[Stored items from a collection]
--*--
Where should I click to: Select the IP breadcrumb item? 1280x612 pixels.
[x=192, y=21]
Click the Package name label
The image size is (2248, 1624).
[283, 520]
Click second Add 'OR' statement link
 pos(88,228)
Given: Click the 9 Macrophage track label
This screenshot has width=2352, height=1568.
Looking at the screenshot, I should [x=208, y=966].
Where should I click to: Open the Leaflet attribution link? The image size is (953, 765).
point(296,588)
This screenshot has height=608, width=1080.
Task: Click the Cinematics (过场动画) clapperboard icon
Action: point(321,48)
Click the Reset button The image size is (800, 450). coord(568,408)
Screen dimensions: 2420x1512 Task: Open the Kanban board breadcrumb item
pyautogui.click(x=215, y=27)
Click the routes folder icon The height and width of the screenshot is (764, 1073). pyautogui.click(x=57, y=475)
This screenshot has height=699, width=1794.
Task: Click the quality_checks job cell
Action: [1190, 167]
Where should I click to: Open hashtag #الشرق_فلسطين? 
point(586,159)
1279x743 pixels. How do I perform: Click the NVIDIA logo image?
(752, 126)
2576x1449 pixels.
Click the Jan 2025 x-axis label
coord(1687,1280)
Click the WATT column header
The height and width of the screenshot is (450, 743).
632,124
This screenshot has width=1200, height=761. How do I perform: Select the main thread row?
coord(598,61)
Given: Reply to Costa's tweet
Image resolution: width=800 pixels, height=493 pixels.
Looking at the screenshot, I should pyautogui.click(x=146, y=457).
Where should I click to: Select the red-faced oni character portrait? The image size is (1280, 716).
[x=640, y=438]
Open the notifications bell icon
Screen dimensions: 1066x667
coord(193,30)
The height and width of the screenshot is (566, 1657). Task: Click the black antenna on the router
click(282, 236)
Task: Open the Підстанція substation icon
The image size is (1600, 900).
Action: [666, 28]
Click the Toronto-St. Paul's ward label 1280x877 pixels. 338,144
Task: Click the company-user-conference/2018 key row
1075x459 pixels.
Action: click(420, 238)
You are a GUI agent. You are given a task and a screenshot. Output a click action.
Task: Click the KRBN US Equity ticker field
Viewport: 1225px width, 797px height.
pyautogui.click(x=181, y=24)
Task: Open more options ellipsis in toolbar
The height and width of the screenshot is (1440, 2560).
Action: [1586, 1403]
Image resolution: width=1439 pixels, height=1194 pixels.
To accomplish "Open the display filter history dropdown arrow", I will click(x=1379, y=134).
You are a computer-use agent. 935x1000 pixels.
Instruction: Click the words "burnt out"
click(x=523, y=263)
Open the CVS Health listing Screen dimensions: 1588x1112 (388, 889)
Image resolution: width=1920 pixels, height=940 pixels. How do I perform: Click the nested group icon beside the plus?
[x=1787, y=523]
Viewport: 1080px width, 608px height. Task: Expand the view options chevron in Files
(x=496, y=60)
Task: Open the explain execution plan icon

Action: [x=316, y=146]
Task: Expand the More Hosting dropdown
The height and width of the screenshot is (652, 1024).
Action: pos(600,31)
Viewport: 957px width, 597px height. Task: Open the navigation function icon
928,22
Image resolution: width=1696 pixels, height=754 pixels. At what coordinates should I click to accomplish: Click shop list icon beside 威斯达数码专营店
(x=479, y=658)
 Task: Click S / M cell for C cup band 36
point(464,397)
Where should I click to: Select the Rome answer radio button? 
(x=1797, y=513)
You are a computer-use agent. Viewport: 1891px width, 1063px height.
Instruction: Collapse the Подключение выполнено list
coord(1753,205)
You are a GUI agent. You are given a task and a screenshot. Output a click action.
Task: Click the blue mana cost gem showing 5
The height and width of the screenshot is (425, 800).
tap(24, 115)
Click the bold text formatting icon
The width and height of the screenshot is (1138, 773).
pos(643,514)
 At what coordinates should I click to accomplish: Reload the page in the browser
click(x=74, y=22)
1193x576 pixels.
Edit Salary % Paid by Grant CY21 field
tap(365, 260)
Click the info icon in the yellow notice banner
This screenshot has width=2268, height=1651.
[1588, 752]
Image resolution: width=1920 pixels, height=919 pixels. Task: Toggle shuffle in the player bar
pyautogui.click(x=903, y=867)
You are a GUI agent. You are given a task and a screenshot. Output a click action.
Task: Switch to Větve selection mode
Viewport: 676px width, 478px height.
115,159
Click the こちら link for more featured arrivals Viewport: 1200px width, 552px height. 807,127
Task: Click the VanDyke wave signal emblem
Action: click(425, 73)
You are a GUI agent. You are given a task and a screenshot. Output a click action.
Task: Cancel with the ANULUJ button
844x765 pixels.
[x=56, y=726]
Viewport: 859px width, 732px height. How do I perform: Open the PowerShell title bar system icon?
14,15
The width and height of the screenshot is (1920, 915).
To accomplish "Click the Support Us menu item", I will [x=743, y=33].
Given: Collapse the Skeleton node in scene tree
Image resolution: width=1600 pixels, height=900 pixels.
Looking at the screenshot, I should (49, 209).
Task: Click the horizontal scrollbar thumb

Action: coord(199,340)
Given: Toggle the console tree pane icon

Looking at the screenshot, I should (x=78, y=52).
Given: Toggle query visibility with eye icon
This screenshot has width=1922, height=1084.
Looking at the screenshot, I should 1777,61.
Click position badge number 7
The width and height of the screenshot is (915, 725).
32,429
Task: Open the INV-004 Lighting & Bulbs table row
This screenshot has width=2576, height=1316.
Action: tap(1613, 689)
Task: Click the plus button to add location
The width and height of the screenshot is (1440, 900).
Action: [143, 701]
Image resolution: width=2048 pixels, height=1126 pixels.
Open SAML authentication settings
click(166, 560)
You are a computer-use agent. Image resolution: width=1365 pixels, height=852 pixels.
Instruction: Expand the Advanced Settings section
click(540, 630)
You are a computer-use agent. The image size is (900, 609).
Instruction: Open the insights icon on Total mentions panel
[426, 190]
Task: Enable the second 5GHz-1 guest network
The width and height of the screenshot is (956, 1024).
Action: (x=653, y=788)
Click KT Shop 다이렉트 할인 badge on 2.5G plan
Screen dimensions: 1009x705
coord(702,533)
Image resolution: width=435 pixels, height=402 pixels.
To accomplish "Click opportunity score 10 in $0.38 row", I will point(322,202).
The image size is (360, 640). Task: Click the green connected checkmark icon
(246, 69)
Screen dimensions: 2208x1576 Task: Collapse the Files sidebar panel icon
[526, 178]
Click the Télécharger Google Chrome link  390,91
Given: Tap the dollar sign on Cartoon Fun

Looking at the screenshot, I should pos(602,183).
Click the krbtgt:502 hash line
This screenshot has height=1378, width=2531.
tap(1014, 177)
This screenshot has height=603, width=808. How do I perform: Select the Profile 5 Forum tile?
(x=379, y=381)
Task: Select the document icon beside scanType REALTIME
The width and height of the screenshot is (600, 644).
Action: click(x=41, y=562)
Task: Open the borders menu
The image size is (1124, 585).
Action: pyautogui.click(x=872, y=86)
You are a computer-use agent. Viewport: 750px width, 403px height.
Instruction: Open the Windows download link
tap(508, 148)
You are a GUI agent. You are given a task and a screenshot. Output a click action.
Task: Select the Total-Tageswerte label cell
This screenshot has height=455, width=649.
--*--
*Exercise prompt:*
Arrange everything in the listing from the line containing "Given: Reply to Costa's tweet" down to the line containing "should pyautogui.click(x=146, y=457).", both included, as a Markdown table with the columns Row and Text. Number each line in Row, put the line itself in Text, and leave out any blank lines.

*Final result:*
| Row | Text |
|---|---|
| 1 | Given: Reply to Costa's tweet |
| 2 | Image resolution: width=800 pixels, height=493 pixels. |
| 3 | Looking at the screenshot, I should pyautogui.click(x=146, y=457). |